Task goal: Which lines below contain "Image"? Pull them out.

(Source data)
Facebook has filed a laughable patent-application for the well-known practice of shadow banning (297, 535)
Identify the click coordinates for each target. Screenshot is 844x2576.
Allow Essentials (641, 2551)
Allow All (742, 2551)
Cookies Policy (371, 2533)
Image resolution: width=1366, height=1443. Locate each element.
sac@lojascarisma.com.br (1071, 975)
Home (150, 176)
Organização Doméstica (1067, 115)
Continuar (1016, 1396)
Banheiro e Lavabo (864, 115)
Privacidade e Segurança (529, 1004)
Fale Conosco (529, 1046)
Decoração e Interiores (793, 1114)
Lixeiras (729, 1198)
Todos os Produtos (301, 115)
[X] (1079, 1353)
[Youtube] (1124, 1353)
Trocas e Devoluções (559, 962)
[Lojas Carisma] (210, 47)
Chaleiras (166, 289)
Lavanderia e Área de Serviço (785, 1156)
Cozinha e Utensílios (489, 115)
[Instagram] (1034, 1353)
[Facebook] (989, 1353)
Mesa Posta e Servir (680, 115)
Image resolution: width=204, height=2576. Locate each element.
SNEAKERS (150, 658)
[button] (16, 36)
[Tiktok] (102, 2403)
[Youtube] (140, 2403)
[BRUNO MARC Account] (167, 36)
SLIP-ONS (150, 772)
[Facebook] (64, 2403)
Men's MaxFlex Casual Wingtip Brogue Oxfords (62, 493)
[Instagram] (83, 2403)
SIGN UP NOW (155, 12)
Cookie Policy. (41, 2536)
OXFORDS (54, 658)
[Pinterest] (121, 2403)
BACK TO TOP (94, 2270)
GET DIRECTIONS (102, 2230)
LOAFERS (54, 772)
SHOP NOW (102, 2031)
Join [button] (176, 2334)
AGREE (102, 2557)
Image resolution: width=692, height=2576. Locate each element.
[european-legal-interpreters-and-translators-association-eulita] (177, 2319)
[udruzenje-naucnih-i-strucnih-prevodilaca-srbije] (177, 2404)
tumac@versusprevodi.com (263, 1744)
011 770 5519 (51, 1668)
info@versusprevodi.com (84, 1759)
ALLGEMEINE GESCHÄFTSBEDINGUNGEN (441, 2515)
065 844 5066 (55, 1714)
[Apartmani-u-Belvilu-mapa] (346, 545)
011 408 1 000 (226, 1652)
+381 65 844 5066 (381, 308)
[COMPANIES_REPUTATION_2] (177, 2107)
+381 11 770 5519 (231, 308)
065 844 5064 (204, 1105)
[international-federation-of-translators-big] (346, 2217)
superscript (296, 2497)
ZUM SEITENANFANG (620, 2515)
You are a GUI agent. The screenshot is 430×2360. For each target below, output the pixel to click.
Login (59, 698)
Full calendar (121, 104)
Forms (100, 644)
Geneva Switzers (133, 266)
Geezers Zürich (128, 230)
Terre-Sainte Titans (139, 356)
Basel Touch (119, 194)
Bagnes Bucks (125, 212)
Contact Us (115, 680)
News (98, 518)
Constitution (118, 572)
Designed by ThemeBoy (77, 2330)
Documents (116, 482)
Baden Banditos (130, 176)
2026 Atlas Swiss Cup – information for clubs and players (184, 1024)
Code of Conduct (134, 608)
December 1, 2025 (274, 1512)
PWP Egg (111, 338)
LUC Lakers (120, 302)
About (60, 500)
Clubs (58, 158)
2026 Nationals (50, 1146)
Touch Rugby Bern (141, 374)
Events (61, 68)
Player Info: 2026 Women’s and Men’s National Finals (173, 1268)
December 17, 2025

Result:
Image resolution: width=1366, height=1443. Locate each element.
Image resolution: width=204, height=2576. Locate each element.
Image resolution: width=692, height=2576. Locate each element.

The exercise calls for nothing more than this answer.